• [Exercice]: Veuillez recopier à l'identique le passage de l'extrait sur l'expropriation et la réquisition, depuis « Enfin, la différence » jusqu'à « 441 et 443)(127). » inclus.

• [Extrait choisi]:
★ ★ ★ ★ ★

L’article 34 de la nouvelle constitution de la RDC, constitue la base juridique du droit de l’expropriation pour cause d’utilité publique. Tandis que la résolution 1803(XVII) consacre à la fois le droit de nationaliser, d’expropriation et de la réquisition.

La réquisition est une mesure d’exécution forcée qui permet à l’administration d’entrer en possession des biens matériels appartenant à des particuliers, alors que l’expropriation est un acte d’acquisition forcée d’un immeuble par l’administration(124). La réquisition peut porter aussi bien sur les immeubles que sur les meubles. Les réquisitions portant sur des immeubles ne peuvent concerner que leur usage et en aucun cas leur propriété. Elles ne peuvent donc être que temporaires, toute réquisition destinée à durer indéfiniment étant irrégulière.

A l’inverse, les réquisitions portant sur des meubles peuvent porter soit sur l’usage du meuble soit sur sa propriété. En d’autres termes, la réquisition peut être un mode de cession forcée des meubles ; elle ne peut être un mode de cession forcée des immeubles. C’est ce qui la distingue de l’expropriation où les solutions sont radicalement livrées, car l’expropriation permet la cession forcée des immeubles et des droits réels immobiliers mais non les biens meubles (125).

En outre, la réquisition étant une atteinte à la propriété privée justifiée par l’intérêt de la nation, elle donne lieu en contrepartie au payement au profit de la victime d’une indemnité juste et égale au manque à gagner(126). L’indemnisation de la victime de la réquisition intervient après la réquisition, alors que celle de la victime de l’expropriation intervient après la décision d’expropriation mais avant le transfert de propriété.

Enfin, la différence entre ces deux notions peut se situer aussi au niveau des autorités compétentes. La réquisition civile est de la compétence de l’administrateur du territoire concerné ou bourgmestre de la commune ; la réquisition militaire ou policière relève en temps normal de l’activité civile, cependant, en temps de guerre ou en temps des troubles graves et immédiats, elle relève de l’autorité militaire ou de la police selon le cas notamment en cas de trahison (article 431) et de détournement des deniers (article 441 et 443)(127).

II. Expropriation et nationalisation

Ces deux notions comportent aussi bien des ressemblances que des différences, on ne s’étonnera même pas de voir que tous ont les mêmes bases juridiques, que sont l’article 34 de la constitution et la résolution 1803(XVII).

★ ★ ★ ★ ★

• [Données brutes]:
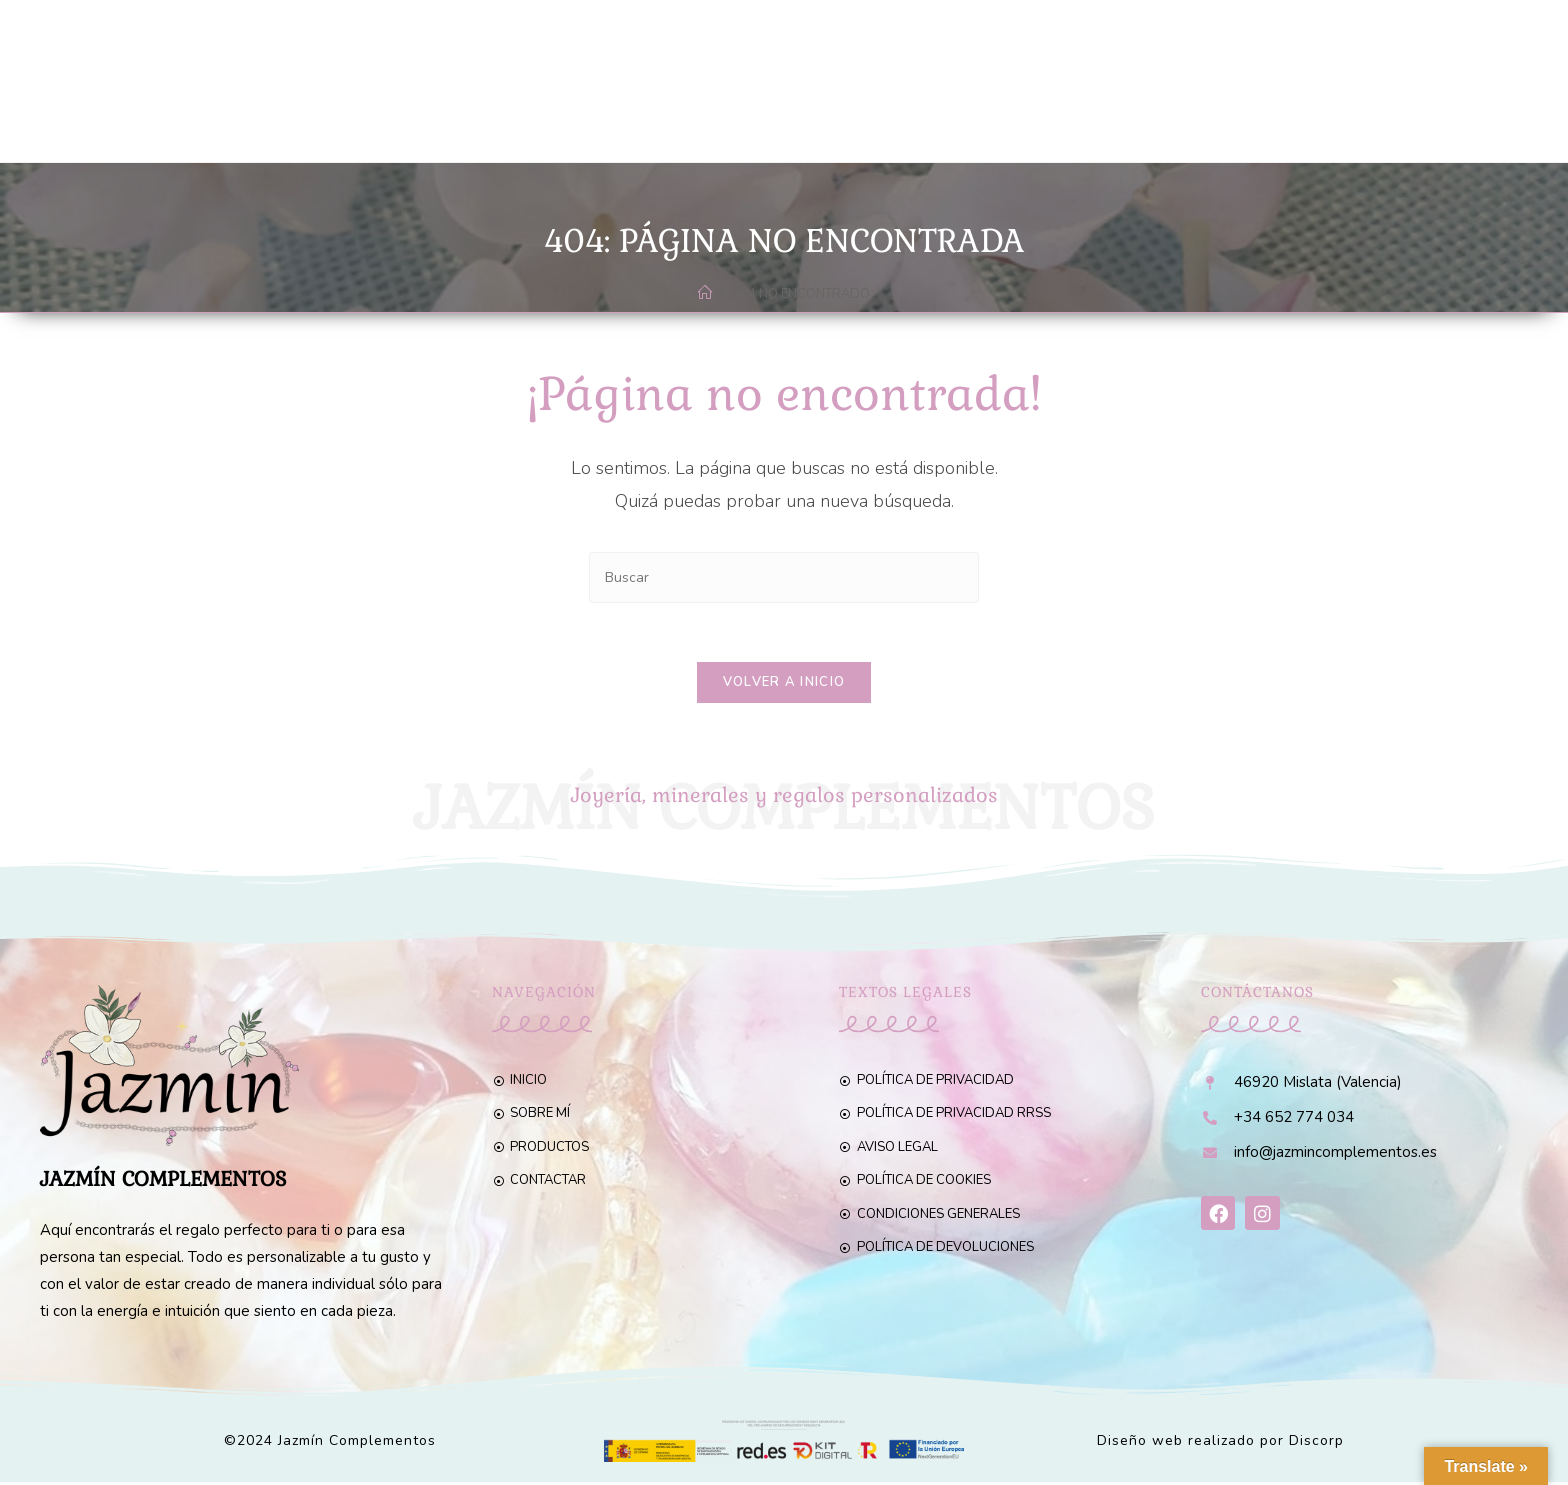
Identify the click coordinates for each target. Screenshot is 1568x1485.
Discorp (1316, 1443)
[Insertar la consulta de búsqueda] (784, 577)
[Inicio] (705, 293)
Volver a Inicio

★ ★ ★ ★ ★

• [Réponse]:
Enfin, la différence entre ces deux notions peut se situer aussi au niveau des autorités compétentes. La réquisition civile est de la compétence de l’administrateur du territoire concerné ou bourgmestre de la commune ; la réquisition militaire ou policière relève en temps normal de l’activité civile, cependant, en temps de guerre ou en temps des troubles graves et immédiats, elle relève de l’autorité militaire ou de la police selon le cas notamment en cas de trahison (article 431) et de détournement des deniers (article 441 et 443)(127).